For example any given language (a paradigmatic institution) varies across individuals geographically, by social class, and so forth. It typically contains multiple registers, is carried differently by different individuals, etc. None the less the language can be considered a single institution to the extent that all of its carriers are mutually intelligible -- which is to say, all its carriers have sufficiently complementary expectations and patterns of action.
This raises the remaining key point about the ontology of institutions: They must be self-sustaining. For example, a particular language is self-sustaining because individuals, to be understood and to understand others, must learn the complementary expectations and patterns of action that constitute the language. Enforcement of institutions for the most part isn't required, because typically individuals want to participate in institutions, so they want to maintain themselves as carriers of those institutions.
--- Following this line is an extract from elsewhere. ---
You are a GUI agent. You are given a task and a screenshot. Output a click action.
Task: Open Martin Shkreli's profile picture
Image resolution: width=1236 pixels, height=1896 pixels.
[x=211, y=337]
Individuals may leave an institution by adopting expectations and/or patterns of action that conflict with those that constitute the institution. Conversely, individuals may consciously or unconsciously recruit others to carry an institution (a very conscious example is evangelical faiths, a typically unconscious example is providing a word when someone else is groping for it). Individuals may create new institutions by persuading others to adopt a new, distinct, self-sustaining set of complementary expectations and patterns of action.
Stepping back from the details, I'd propose that in addition to individuals, a social ontology only needs institutions as defined above. Any given institution is carried by many individuals, and any given individual carries multiple institutions. Institutions are not mysterious intangible entities, they are immanent in their individual carriers in entirely ordinary ways.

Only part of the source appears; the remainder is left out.